What you are asked to do
From the listing below, reproduce exactly the lines starting with the one with "The width and" and going on through the one with "Viewport: 1249px width, 641px height.", both ends kept. No picture is copied.

Input records
##############################
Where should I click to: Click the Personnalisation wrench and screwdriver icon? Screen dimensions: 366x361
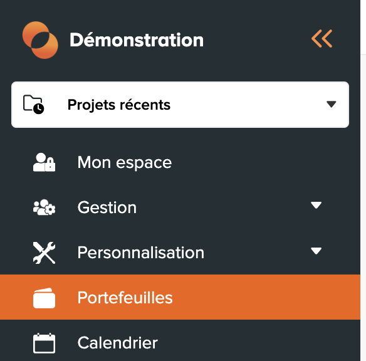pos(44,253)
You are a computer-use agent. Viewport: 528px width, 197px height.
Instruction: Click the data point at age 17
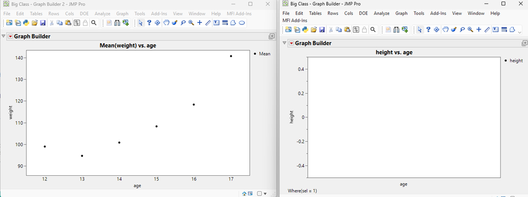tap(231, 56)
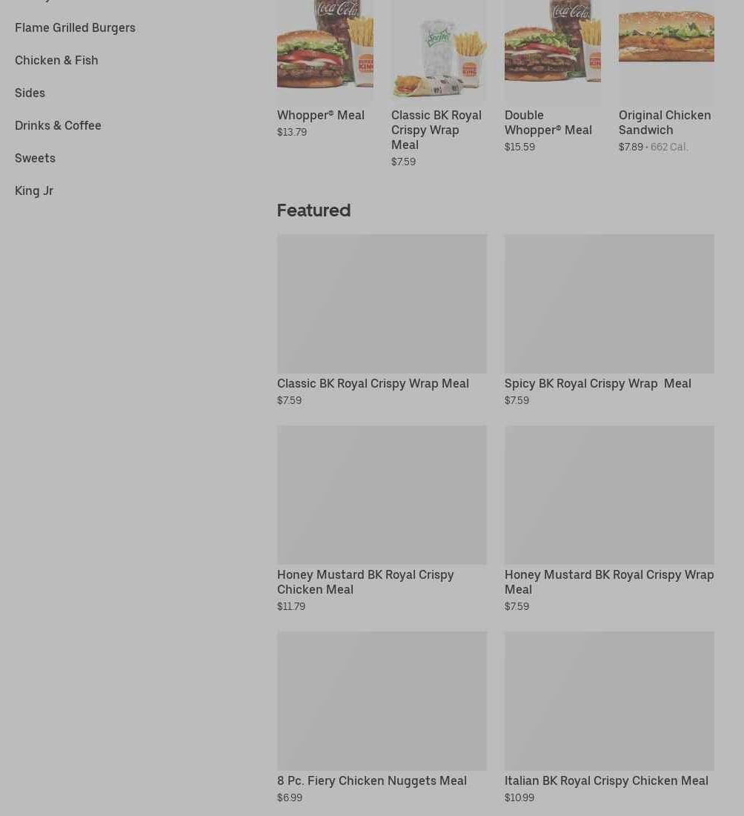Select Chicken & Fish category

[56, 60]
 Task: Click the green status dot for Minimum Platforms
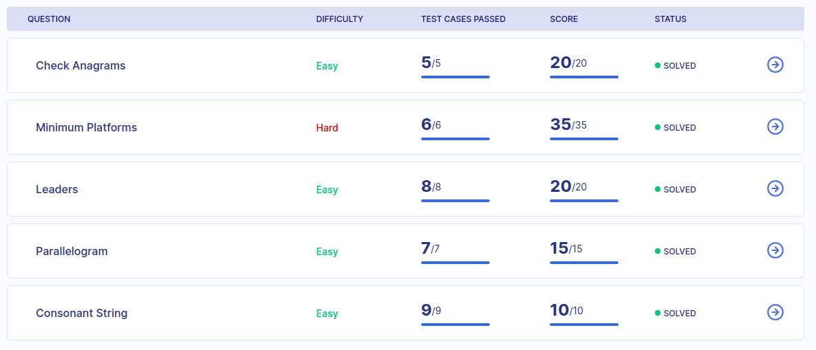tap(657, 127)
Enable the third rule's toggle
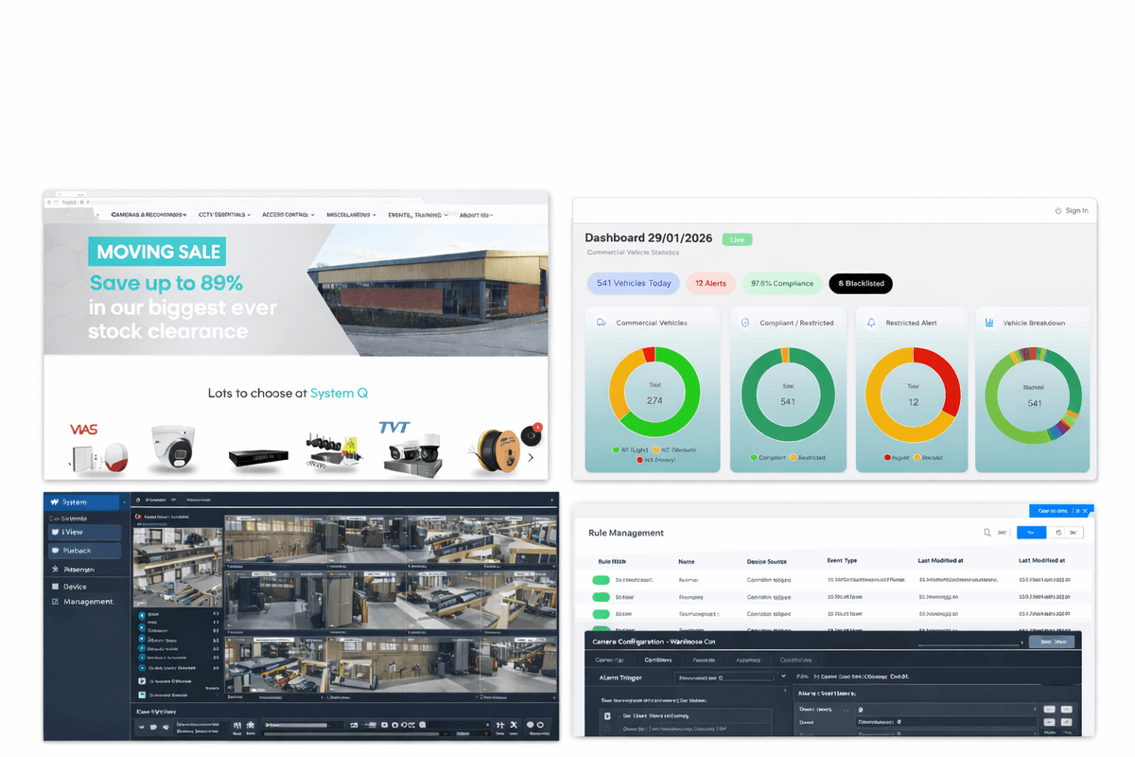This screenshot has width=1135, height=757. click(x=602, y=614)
##############################
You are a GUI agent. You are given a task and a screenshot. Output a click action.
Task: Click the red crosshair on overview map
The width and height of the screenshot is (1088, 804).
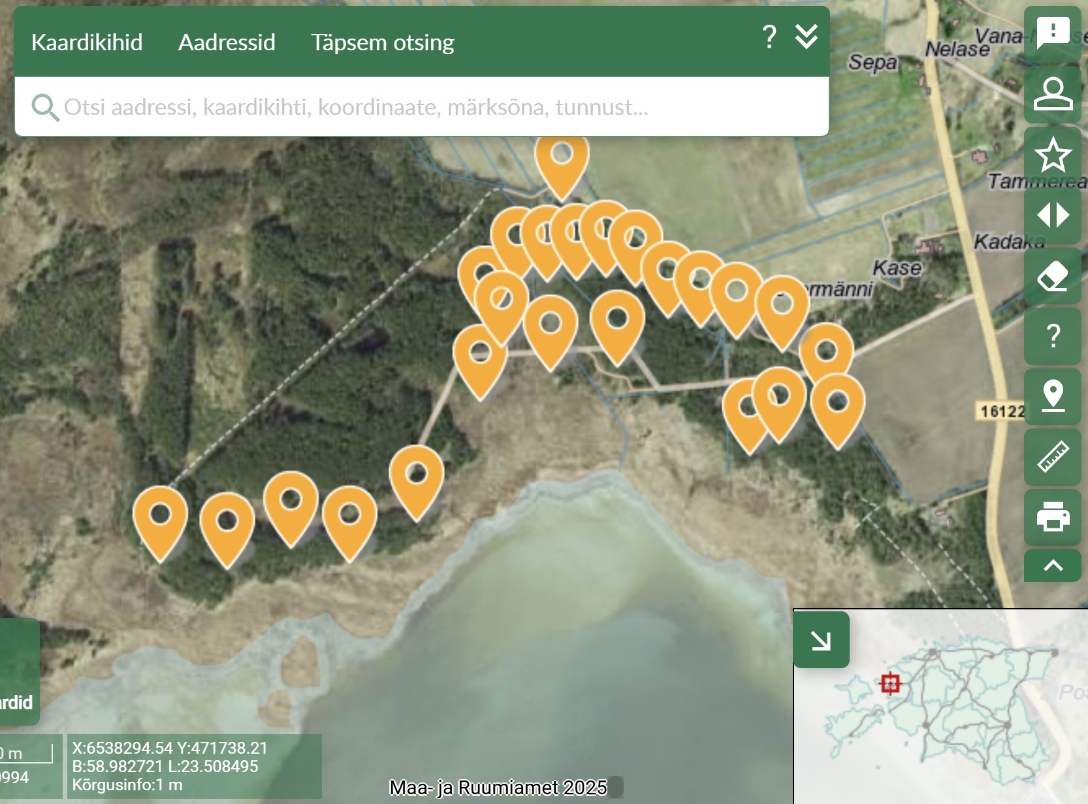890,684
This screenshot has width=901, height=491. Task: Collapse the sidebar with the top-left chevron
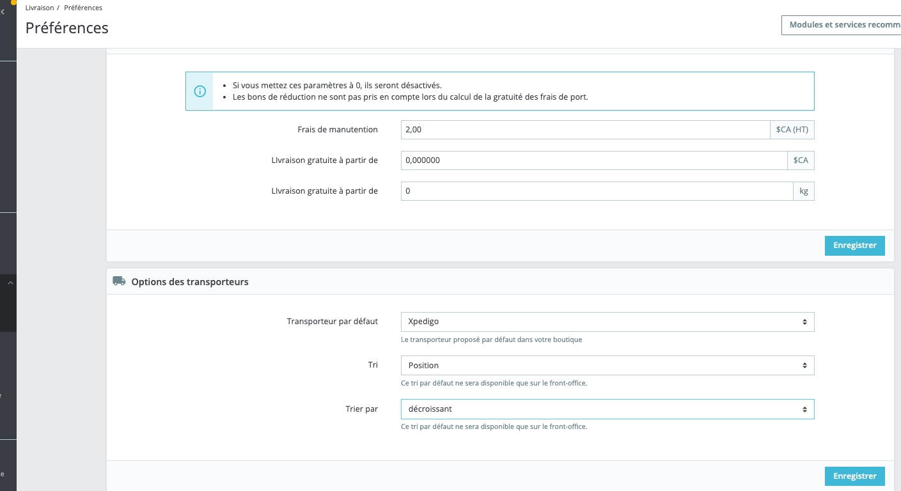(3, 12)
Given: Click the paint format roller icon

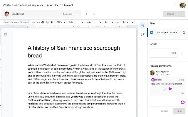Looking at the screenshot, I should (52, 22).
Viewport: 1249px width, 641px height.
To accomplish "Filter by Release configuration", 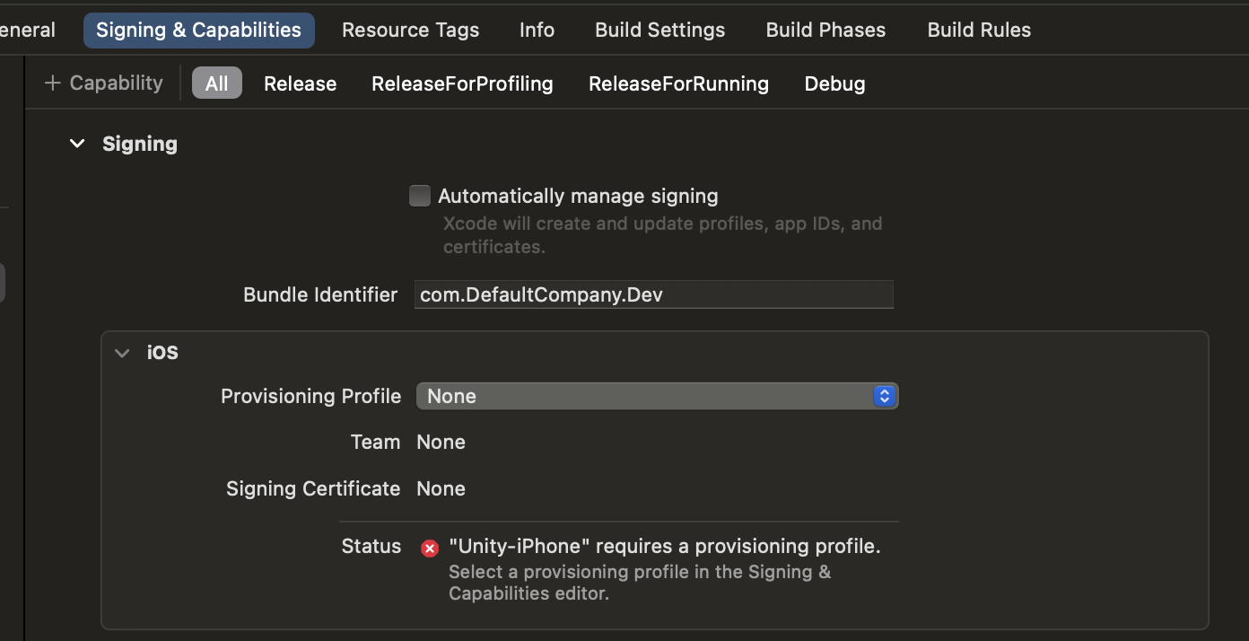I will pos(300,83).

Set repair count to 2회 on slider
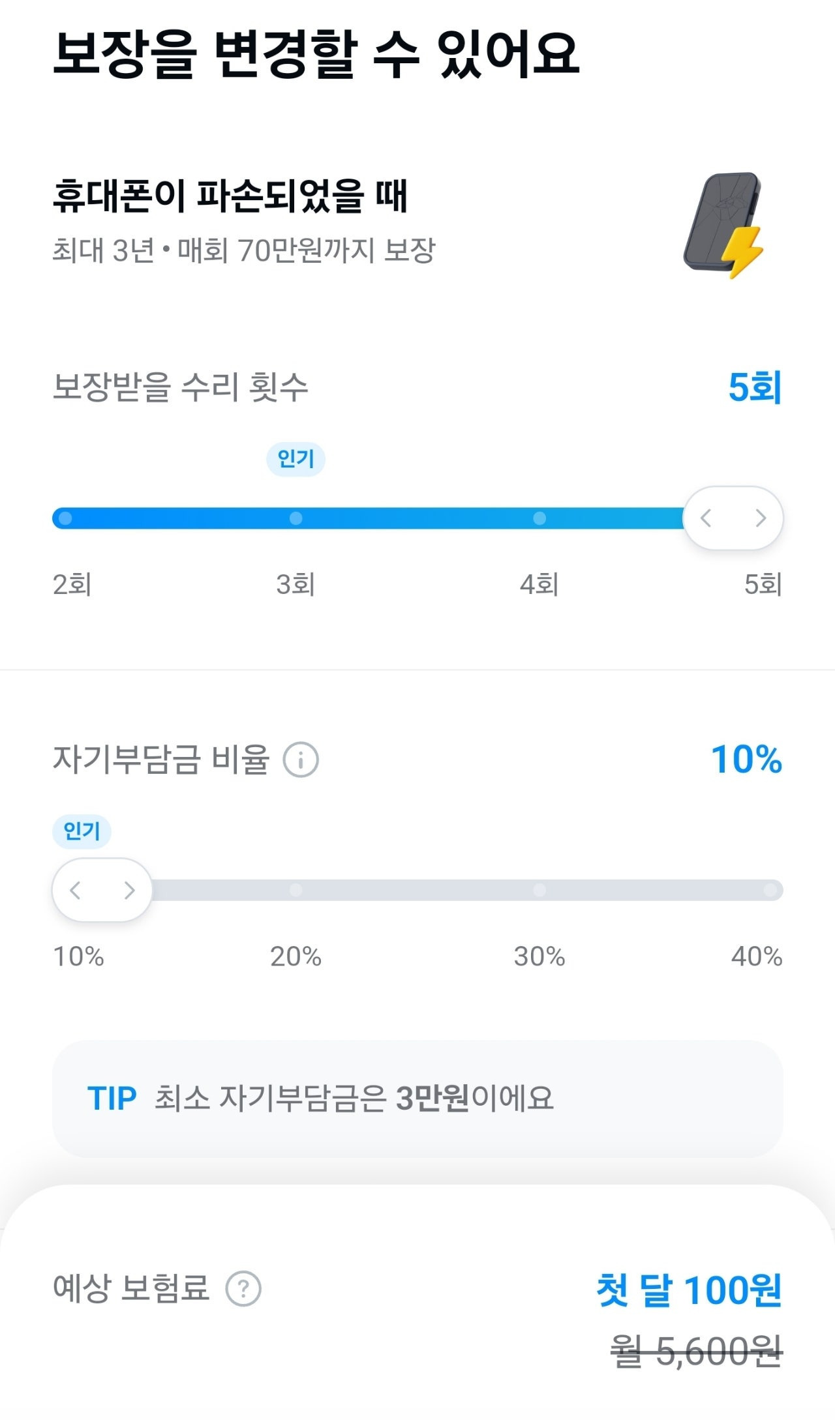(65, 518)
##############################
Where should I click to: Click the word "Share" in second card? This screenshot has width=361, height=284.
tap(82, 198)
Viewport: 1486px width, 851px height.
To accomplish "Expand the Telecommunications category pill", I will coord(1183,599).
##############################
Answer box
The width and height of the screenshot is (1088, 804).
890,684
This screenshot has width=901, height=491. Task: Collapse the sidebar with the top-left chevron
(3, 12)
Given: Click the paint format roller icon

Looking at the screenshot, I should (52, 22).
Viewport: 1249px width, 641px height.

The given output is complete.